-- begin Source text --
Ulysses Doubleday (August 31, 1824 – February 11, 1893) was a Union Army colonel during the American Civil War. In 1866 he was nominated and confirmed for appointment to the grade of brevet brigadier general of volunteers, to rank from March 13, 1865.

Early life 
Ulysses Doubleday was  born in Auburn, New York, on August 31, 1824. He was described as having 'blue eyes, brown hair, and a fair complexion'. He was the younger brother of Union Army Major General Abner Doubleday and the son of congressman and War of 1812 veteran Ulysses F. Doubleday and Hester Donnelly. Before the Civil War, he was a banker and broker.

Civil War 
On January 23, 1862, Ulysses Doubleday was appointed a major and commander of the 4th New York Heavy Artillery. He became an aide-de-camp for his brother in August 1862. He was discharged on March 7, 1863. He returned to service as lieutenant colonel of the 3rd United States Colored Infantry Regiment, October 2, 1863. He was appointed to the command of the Artillery Brigade in the District of Florida, Department of the South, in April 1864. He resigned October 5, 1864 and was appointed colonel of the 45th United States Colored Infantry Regiment, October 8, 1864. He immediately took command of Brigade 2, Division 3, X Corps (Union Army), Army of the James and served in that office until December 3, 1864 except for October 29 - November 6. On December 3, 1864, Doubleday took command of Brigade 2, Division 2, XXV Corps (Union Army), Army of the James until May 18, 1865. He moved with this brigade, division and corps to the Department of Texas from June 13, 1865 until some date in July 1865. He was discharged from the volunteers on September 12, 1865.
-- end Source text --
-- begin Data provided --
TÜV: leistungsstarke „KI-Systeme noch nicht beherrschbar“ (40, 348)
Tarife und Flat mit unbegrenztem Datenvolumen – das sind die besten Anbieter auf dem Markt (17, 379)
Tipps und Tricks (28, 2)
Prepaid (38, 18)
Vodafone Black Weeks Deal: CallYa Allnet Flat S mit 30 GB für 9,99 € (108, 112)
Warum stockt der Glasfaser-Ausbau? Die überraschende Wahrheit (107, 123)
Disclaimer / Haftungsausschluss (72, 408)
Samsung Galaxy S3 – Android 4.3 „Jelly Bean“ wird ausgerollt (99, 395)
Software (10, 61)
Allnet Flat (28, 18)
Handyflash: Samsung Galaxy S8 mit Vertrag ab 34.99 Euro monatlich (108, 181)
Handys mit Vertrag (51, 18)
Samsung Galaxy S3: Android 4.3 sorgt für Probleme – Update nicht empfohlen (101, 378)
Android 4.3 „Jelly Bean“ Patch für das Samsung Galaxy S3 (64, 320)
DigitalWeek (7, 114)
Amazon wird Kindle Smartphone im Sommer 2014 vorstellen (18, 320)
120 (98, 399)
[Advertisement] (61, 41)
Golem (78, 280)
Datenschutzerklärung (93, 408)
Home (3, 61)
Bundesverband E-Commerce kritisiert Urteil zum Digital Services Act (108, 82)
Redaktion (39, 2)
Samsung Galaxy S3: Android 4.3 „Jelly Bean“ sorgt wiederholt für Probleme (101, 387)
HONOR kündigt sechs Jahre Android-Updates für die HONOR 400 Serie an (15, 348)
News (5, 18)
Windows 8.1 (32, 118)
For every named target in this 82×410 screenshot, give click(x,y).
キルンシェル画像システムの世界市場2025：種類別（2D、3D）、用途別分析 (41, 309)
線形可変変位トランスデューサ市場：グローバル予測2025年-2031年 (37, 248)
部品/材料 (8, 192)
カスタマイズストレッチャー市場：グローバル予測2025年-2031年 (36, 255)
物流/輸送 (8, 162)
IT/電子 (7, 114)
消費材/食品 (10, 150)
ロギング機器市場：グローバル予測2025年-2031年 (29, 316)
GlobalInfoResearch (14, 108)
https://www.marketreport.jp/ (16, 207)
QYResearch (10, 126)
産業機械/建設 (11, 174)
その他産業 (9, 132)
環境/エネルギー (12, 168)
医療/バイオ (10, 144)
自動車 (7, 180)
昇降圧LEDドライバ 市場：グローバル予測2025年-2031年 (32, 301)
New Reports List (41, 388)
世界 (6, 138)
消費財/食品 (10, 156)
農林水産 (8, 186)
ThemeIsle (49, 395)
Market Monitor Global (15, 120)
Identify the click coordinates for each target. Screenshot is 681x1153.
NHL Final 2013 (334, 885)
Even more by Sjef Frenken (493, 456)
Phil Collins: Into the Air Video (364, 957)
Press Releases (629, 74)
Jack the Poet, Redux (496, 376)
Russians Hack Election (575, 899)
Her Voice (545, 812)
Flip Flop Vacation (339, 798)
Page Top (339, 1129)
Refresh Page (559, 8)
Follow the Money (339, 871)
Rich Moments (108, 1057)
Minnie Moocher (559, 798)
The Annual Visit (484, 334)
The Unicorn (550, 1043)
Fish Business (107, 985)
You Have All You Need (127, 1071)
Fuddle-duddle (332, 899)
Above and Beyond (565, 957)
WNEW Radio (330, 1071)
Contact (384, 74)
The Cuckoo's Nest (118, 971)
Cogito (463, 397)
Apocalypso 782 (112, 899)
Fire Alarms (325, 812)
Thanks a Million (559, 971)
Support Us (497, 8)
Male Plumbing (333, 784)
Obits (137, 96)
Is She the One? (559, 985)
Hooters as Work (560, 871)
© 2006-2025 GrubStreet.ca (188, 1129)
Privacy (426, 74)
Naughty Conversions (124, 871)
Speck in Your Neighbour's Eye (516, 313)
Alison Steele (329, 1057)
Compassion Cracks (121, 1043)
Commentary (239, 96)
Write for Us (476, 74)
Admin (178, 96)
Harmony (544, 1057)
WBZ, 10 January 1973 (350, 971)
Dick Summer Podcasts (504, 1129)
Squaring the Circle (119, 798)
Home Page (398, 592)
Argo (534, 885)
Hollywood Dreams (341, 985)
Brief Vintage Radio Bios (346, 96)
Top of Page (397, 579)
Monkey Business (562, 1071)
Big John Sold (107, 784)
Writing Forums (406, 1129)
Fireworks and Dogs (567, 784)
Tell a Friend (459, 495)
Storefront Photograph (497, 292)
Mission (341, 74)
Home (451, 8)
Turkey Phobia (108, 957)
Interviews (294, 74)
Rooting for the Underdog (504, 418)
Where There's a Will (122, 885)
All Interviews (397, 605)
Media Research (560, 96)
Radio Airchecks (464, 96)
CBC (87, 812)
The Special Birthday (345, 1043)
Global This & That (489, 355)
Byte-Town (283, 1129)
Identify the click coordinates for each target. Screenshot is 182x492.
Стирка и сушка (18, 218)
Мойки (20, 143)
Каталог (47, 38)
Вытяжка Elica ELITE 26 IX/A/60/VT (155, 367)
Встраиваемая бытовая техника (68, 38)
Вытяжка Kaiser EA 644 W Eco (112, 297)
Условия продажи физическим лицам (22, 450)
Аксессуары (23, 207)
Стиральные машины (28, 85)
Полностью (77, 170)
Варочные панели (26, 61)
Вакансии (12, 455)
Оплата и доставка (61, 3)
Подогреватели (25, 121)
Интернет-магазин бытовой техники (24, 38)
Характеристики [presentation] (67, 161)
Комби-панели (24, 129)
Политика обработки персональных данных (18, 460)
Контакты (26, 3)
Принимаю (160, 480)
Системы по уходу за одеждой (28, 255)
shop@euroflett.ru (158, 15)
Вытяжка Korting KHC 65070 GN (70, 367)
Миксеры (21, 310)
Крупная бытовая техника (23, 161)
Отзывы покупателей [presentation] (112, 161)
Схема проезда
-- end Data provided --
§ **What you have to do**
According to the biography of Ulysses Doubleday, what was his occupation before the Civil War?

§ **Exercise response**
He was a banker and broker.